Some statisticians have thrown in the towel when it comes to dissecting the enigma of ResNet-50. Yet, they’re still determined to offer you confidence intervals, just like your mom insisting you eat your veggies, except these veggies are so-called statistical uncertainty. Why, you ask? Well, they want your facial recognition system to be as indecisive as a cat contemplating a closed door. So, they’ve conjured up a whole new realm called “conformal inference” to make sure your front door is a revolving one.

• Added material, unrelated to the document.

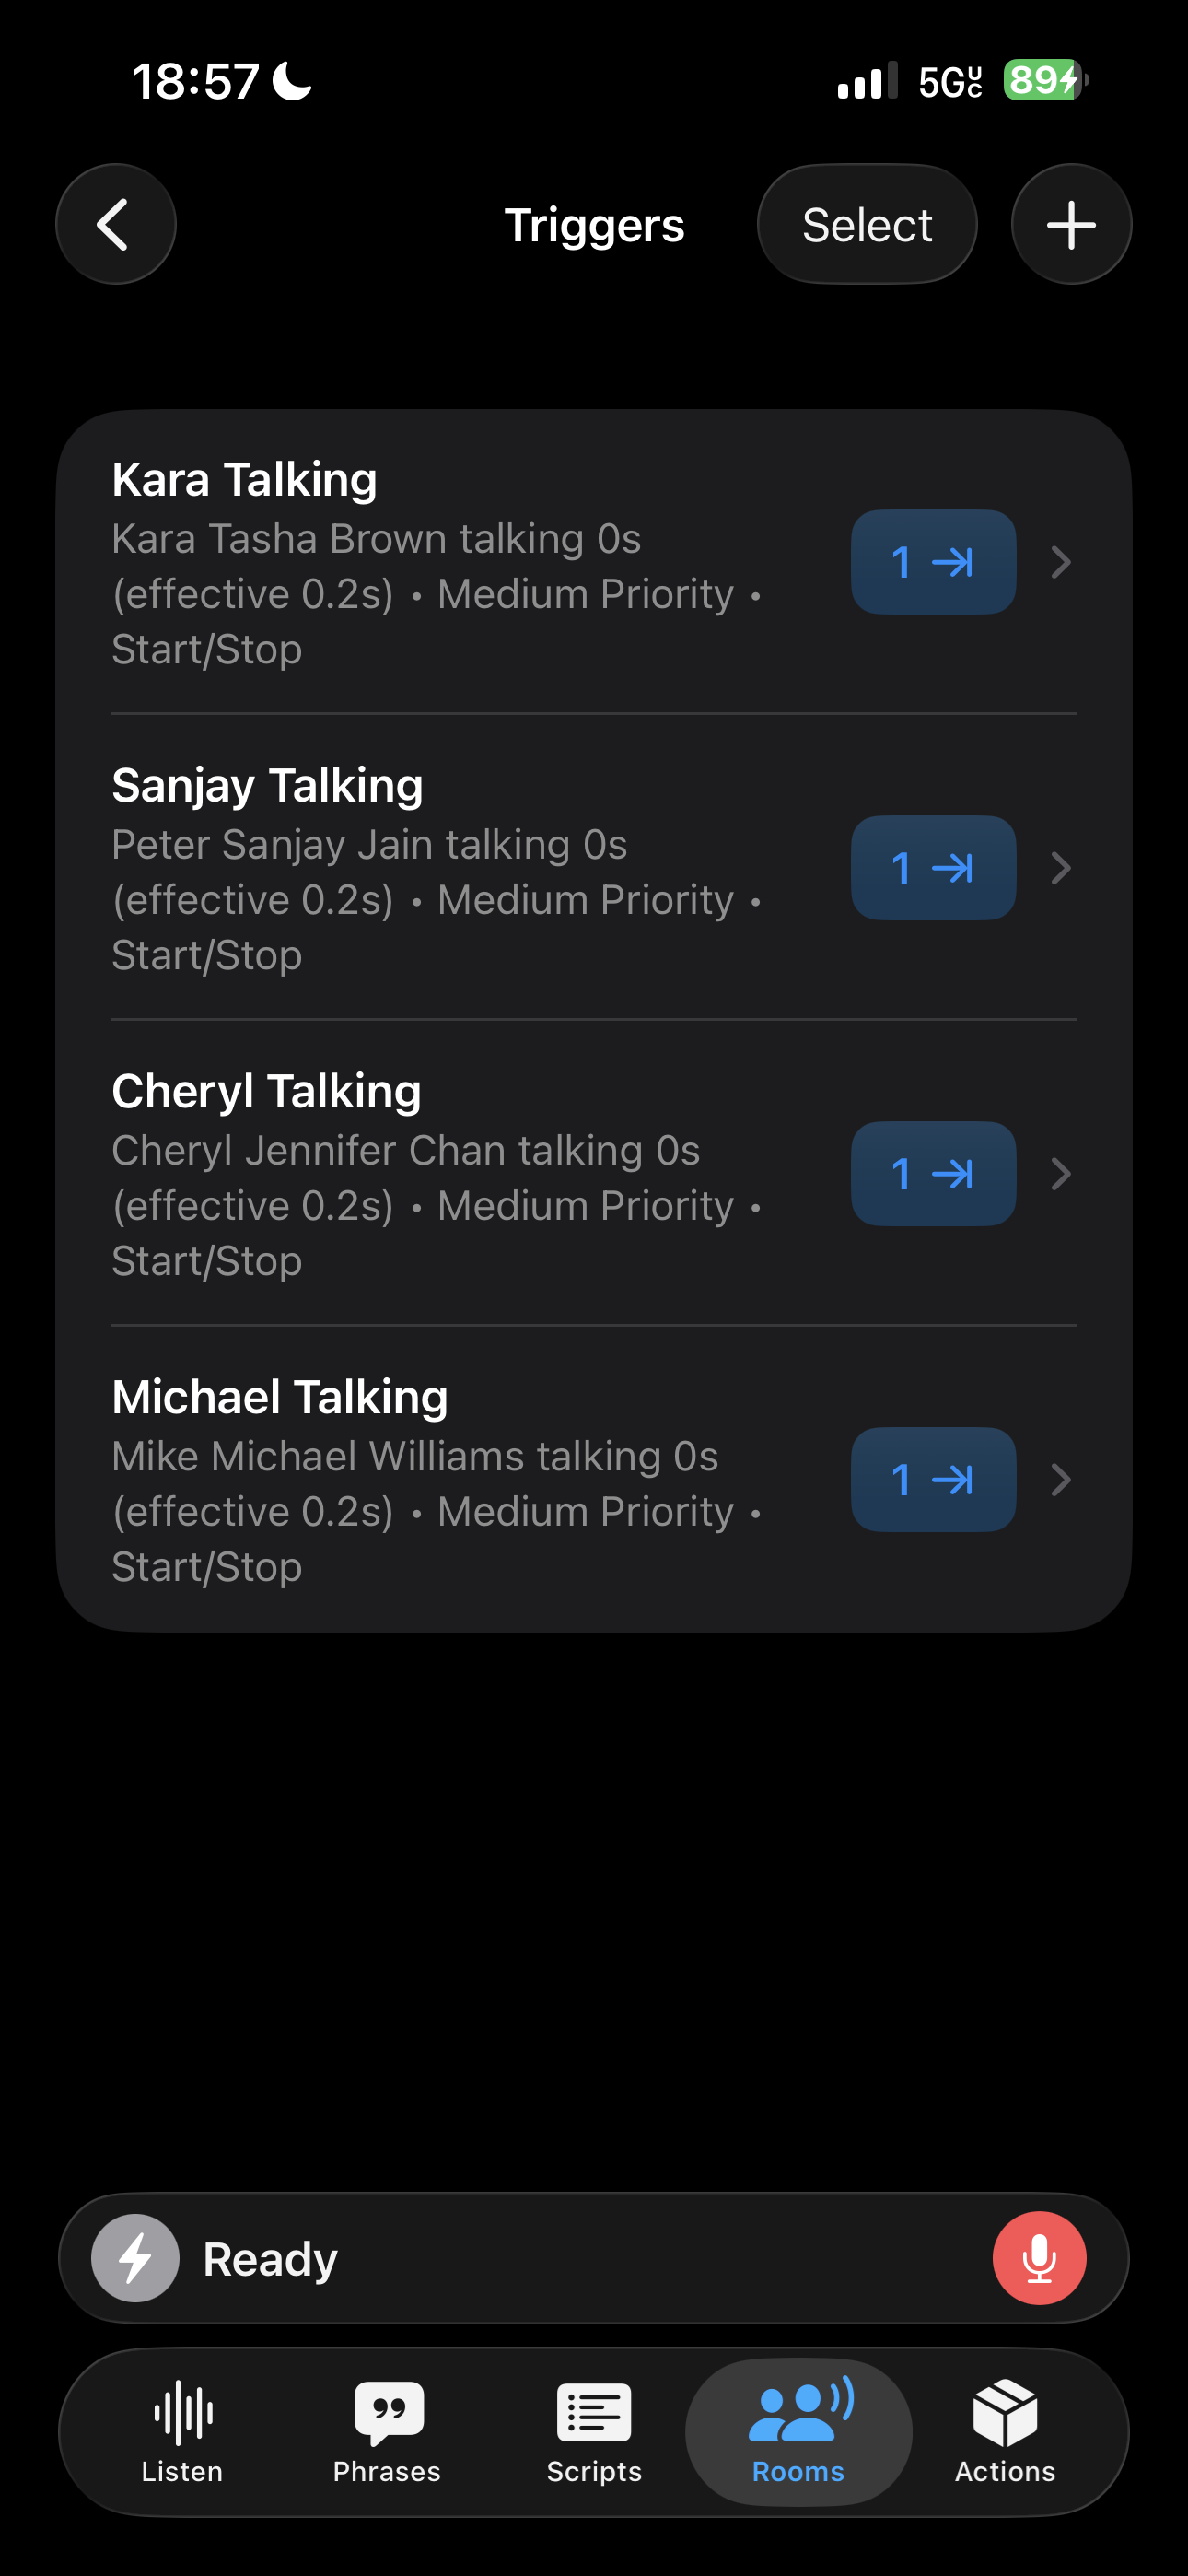The height and width of the screenshot is (2576, 1188).
Task: Open the Listen tab
Action: click(182, 2431)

How to Ensure That Your Facial Recognition System Can Simultaneously Grant and Deny Access to Your Home

Imagine this: you’ve got a trusty training set, a batch of \(n\) independent and identically distributed samples, snugly wrapped as \(Z_i = (X_i, Y_i)\). Now, let’s sprinkle a little mystery into the mix. Imagine there’s an independently observed covariate, let’s call it \(X_{n+1}\), plucked from the same distribution as your training set comrades. Your mission, should you choose to accept it, is to conjure up an interval, let’s dub it \(C(X_{n+1})\). This magical interval needs to be crafted with a dash of uncertainty, a pinch of audacity, so that it confidently hugs \(Y_{n+1}\) with a probability of at least \(1 - \alpha\):

\[\mathbb{P}(Y_{n+1} \in C(X_{n+1})) \geq 1 - \alpha.\]

Now, here’s where the plot thickens. Enter your favorite machine learning algorithm, a wizard in the art of unveiling the mystical connection between \(X\) and \(Y\), producing the marvelous estimated function \(\hat{\mu}\). We assume that the algorithm does not depend on the order of the input training data. Here’s where the magic happens. When you feed this algorithm the ensemble of \(Z_1, \ldots, Z_{n+1}\), the residuals \(R_i = Y_i - \hat{\mu}(X_i)\), my friend, are like a box of assorted chocolates –– tantalizingly exchangeable! Looking at the rank of the \((n+1)\)th residual \(R_{n+1}\), it has a uniform distribution over the discrete set \([n+1] := \{1, 2, \ldots, n+1\}\). We normalized the rank as

\[\pi(Y_{n+1}) := \frac{1}{n+1}\sum_{i=1}^{n+1} I(R_{i} \geq R_{n+1}) = \frac{1}{n+1} + \frac{1}{n+1}\sum_{i=1}^{n} I(R_{i} \geq R_{n+1}).\]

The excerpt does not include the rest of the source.